● **TASK GOAL**
Reproduce the rows below word for word, starting with the first line and ending with the line containing "(x=514, y=106)", both included.

● **MATERIAL FOR THIS TASK**
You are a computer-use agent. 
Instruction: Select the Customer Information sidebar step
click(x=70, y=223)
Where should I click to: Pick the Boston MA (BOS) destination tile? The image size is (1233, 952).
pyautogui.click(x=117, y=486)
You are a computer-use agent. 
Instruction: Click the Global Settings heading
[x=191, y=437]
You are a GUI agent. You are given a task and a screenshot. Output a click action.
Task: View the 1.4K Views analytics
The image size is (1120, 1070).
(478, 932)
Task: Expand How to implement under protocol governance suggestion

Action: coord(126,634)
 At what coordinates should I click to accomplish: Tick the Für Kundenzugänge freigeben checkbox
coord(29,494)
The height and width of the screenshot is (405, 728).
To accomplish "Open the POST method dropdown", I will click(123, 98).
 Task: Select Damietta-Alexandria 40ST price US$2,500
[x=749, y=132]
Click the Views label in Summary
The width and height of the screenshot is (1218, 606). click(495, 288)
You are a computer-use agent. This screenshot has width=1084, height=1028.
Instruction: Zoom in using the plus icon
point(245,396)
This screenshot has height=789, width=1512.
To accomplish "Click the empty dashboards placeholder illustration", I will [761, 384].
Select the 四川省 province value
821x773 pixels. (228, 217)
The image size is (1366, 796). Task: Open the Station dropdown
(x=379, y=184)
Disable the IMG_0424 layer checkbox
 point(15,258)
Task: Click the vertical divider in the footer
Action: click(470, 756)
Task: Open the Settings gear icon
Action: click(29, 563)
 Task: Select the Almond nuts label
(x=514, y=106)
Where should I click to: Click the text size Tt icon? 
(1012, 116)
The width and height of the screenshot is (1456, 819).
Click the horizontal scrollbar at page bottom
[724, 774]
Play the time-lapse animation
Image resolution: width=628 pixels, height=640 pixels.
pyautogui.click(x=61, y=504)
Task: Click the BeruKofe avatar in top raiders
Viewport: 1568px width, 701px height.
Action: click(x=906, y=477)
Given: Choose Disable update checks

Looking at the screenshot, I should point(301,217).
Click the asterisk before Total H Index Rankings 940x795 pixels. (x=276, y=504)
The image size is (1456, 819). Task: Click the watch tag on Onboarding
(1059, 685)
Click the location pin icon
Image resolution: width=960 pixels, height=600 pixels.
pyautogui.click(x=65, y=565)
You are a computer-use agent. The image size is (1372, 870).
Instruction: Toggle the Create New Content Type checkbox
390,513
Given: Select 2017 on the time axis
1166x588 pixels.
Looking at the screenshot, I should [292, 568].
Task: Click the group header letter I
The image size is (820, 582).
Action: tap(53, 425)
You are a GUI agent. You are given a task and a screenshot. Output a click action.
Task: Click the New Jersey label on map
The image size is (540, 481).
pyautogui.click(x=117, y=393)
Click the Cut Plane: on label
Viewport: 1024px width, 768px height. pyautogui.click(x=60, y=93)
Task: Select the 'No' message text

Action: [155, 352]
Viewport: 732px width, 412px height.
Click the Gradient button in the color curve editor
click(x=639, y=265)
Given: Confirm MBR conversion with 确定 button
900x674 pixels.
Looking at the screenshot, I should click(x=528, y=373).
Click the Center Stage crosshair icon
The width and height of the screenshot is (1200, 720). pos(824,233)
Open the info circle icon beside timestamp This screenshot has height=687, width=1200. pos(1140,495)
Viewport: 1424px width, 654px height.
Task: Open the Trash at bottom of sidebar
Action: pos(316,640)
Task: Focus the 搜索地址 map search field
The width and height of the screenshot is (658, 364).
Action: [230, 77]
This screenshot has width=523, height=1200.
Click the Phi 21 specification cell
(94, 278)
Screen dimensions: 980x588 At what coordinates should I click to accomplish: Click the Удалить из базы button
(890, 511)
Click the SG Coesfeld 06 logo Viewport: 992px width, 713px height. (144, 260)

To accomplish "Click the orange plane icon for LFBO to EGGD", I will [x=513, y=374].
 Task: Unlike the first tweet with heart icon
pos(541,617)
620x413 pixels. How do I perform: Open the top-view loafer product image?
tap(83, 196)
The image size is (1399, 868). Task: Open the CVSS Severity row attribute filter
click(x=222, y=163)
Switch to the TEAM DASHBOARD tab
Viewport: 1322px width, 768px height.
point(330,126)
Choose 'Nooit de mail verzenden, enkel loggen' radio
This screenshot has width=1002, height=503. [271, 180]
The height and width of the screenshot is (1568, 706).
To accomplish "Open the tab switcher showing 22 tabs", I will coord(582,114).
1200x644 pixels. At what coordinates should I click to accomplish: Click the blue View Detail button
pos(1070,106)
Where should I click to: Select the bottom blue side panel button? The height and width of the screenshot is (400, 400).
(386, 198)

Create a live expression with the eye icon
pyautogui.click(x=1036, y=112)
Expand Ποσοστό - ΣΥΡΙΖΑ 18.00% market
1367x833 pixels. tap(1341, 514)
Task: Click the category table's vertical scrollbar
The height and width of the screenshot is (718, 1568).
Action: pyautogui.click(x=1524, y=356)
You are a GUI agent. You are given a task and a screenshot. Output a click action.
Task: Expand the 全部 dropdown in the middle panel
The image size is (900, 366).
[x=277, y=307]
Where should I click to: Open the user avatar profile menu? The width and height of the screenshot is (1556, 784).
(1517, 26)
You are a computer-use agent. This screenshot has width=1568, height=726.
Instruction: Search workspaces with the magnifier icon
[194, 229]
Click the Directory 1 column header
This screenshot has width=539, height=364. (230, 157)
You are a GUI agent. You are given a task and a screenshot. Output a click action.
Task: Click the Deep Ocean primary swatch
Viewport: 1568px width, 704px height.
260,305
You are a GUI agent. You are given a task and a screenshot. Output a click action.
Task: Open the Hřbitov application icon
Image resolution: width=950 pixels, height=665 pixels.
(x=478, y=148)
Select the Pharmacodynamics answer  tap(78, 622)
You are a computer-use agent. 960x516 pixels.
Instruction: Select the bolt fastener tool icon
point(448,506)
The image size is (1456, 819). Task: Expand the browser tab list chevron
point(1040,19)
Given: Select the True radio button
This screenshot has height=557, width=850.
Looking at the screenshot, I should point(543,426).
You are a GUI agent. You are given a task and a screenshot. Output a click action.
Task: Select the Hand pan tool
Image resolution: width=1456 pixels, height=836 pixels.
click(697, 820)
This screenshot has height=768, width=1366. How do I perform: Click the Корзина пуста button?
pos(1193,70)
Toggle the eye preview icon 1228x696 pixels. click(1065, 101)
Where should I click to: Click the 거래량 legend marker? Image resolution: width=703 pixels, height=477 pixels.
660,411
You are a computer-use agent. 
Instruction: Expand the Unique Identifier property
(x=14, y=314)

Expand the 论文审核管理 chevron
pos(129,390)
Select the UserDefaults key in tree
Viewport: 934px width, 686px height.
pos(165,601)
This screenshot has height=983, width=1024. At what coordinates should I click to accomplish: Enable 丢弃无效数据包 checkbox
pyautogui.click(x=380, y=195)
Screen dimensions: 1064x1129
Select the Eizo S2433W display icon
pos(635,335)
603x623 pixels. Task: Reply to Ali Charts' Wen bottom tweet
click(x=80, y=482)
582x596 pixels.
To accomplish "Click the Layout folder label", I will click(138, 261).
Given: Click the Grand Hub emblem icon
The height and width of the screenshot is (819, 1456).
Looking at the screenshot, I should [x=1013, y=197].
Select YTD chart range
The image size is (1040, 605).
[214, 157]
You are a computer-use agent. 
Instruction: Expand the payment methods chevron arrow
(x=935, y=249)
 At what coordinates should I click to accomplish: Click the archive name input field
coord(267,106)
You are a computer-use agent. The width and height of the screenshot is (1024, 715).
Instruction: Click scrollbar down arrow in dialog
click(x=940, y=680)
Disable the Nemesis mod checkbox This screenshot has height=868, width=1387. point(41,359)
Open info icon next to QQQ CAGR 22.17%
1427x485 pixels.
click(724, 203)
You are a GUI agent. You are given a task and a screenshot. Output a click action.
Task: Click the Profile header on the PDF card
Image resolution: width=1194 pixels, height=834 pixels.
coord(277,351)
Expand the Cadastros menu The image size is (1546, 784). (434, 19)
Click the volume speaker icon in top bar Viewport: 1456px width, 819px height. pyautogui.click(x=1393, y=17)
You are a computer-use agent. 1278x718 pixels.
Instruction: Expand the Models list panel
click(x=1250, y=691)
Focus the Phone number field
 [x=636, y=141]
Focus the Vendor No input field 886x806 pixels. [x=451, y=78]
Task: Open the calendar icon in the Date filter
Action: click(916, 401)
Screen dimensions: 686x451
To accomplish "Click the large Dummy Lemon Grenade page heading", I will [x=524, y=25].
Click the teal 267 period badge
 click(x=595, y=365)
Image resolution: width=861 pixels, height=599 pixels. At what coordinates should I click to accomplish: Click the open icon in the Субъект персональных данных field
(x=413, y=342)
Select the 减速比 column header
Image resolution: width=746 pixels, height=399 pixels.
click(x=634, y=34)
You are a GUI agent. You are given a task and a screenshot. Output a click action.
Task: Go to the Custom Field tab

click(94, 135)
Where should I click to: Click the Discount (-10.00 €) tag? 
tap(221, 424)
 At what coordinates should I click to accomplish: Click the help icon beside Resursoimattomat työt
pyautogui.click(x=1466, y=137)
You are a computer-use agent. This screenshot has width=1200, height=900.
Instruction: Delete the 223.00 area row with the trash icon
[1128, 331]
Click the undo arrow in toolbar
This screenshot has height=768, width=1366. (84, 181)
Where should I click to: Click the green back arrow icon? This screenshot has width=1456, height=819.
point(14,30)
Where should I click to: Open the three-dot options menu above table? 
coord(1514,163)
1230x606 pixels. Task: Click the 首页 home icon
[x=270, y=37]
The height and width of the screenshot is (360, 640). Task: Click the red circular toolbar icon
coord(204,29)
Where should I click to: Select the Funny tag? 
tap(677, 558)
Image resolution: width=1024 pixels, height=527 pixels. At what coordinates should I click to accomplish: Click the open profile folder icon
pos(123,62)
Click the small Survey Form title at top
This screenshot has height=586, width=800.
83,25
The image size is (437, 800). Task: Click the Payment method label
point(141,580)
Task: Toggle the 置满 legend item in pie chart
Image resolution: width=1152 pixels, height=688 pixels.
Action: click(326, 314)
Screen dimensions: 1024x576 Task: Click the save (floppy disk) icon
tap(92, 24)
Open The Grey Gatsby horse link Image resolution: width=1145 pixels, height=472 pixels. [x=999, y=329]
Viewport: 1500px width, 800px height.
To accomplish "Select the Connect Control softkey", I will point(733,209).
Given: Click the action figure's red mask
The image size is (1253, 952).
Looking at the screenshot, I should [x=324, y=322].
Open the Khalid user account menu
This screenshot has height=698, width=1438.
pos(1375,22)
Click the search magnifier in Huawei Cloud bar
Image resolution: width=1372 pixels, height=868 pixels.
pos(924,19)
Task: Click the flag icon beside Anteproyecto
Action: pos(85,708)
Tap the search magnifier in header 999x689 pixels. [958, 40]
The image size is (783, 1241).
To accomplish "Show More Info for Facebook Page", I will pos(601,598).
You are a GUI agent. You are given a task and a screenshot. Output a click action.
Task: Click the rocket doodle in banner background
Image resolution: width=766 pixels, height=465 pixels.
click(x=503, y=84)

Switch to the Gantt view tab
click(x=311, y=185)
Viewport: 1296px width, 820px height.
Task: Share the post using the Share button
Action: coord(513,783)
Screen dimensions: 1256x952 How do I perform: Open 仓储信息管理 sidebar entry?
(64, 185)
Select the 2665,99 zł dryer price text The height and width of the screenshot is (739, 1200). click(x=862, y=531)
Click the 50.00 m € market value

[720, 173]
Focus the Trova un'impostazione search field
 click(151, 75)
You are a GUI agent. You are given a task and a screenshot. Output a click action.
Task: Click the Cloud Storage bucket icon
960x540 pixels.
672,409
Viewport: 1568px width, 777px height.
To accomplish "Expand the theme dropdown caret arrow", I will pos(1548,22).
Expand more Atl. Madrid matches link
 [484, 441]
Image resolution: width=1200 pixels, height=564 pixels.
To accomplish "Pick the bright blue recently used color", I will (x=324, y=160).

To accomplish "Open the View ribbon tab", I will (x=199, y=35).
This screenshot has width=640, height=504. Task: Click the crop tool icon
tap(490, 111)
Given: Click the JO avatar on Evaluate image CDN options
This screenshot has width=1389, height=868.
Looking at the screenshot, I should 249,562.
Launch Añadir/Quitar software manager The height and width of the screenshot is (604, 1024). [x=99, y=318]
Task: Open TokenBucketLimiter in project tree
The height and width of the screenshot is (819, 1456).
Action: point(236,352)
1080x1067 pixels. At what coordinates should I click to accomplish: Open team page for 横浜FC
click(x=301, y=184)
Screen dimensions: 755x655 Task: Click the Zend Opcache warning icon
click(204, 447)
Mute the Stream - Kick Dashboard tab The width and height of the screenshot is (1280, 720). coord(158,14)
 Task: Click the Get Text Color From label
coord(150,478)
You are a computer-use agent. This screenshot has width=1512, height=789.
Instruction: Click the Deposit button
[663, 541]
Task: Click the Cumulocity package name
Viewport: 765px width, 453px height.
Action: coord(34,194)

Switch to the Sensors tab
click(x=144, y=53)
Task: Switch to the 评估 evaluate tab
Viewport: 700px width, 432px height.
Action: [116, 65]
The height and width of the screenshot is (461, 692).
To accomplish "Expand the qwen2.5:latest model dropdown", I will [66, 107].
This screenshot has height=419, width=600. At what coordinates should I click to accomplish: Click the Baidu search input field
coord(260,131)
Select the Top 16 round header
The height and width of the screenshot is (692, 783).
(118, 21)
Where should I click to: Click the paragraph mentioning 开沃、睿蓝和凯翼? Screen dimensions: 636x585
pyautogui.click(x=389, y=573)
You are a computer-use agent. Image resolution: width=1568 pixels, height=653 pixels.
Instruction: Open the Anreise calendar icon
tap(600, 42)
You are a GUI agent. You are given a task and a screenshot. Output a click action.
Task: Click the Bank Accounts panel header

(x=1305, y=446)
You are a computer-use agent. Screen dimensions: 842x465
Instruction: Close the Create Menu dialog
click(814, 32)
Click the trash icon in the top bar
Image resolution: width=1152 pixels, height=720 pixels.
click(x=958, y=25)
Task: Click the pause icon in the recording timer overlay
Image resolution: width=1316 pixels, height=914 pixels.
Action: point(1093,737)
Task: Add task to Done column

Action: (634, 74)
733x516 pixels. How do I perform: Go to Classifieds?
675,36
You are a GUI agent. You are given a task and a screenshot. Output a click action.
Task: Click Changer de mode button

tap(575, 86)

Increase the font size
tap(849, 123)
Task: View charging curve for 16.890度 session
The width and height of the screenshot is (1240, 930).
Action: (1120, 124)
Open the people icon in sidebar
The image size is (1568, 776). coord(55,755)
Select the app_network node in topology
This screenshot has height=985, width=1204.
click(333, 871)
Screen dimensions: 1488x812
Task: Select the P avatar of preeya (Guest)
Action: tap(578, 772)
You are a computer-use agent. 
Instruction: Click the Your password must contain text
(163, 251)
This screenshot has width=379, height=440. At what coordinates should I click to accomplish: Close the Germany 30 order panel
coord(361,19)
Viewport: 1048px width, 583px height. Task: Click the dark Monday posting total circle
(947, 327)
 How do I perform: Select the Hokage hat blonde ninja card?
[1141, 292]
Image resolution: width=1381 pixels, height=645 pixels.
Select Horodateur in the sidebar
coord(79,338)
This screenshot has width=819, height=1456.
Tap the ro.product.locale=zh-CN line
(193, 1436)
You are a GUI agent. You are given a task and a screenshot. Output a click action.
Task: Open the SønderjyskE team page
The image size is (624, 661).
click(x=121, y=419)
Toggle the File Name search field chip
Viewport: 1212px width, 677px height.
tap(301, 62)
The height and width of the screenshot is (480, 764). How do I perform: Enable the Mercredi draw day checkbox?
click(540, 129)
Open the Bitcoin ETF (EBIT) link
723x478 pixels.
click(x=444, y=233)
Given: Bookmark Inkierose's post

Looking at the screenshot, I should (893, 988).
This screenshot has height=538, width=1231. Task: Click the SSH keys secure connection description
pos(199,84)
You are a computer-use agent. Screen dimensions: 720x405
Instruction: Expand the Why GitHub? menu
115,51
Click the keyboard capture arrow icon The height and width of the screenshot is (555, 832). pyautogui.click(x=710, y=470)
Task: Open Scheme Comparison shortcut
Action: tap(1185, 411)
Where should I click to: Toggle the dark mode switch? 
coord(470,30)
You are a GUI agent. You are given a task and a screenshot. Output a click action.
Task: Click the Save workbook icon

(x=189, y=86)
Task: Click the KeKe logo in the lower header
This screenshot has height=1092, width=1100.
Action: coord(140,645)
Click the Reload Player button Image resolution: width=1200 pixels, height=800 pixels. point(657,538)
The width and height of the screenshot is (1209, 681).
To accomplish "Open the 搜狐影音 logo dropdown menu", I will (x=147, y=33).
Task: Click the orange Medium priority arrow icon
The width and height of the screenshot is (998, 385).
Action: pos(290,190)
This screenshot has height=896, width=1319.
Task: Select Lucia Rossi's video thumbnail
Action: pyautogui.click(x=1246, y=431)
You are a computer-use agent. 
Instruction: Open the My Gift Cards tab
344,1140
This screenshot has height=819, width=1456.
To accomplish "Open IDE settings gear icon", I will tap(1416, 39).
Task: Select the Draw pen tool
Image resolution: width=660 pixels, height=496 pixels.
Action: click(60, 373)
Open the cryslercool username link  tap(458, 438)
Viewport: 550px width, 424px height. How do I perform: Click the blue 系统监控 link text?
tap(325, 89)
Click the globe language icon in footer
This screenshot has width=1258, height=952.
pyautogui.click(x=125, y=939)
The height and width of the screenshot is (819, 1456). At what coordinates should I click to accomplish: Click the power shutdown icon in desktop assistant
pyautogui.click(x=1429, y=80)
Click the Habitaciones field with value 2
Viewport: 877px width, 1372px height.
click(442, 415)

● **RESULT FOR THIS EXERCISE**
You are a computer-use agent. 
Instruction: Select the Customer Information sidebar step
click(x=70, y=223)
Where should I click to: Pick the Boston MA (BOS) destination tile? The image size is (1233, 952).
pyautogui.click(x=117, y=486)
You are a computer-use agent. 
Instruction: Click the Global Settings heading
[x=191, y=437]
You are a GUI agent. You are given a task and a screenshot. Output a click action.
Task: View the 1.4K Views analytics
The image size is (1120, 1070).
(478, 932)
Task: Expand How to implement under protocol governance suggestion

Action: coord(126,634)
 At what coordinates should I click to accomplish: Tick the Für Kundenzugänge freigeben checkbox
coord(29,494)
The height and width of the screenshot is (405, 728).
To accomplish "Open the POST method dropdown", I will click(123, 98).
 Task: Select Damietta-Alexandria 40ST price US$2,500
[x=749, y=132]
Click the Views label in Summary
The width and height of the screenshot is (1218, 606). click(495, 288)
You are a computer-use agent. This screenshot has width=1084, height=1028.
Instruction: Zoom in using the plus icon
point(245,396)
This screenshot has height=789, width=1512.
To accomplish "Click the empty dashboards placeholder illustration", I will [761, 384].
Select the 四川省 province value
821x773 pixels. (228, 217)
The image size is (1366, 796). Task: Open the Station dropdown
(x=379, y=184)
Disable the IMG_0424 layer checkbox
 point(15,258)
Task: Click the vertical divider in the footer
Action: click(470, 756)
Task: Open the Settings gear icon
Action: click(29, 563)
 Task: Select the Almond nuts label
(x=514, y=106)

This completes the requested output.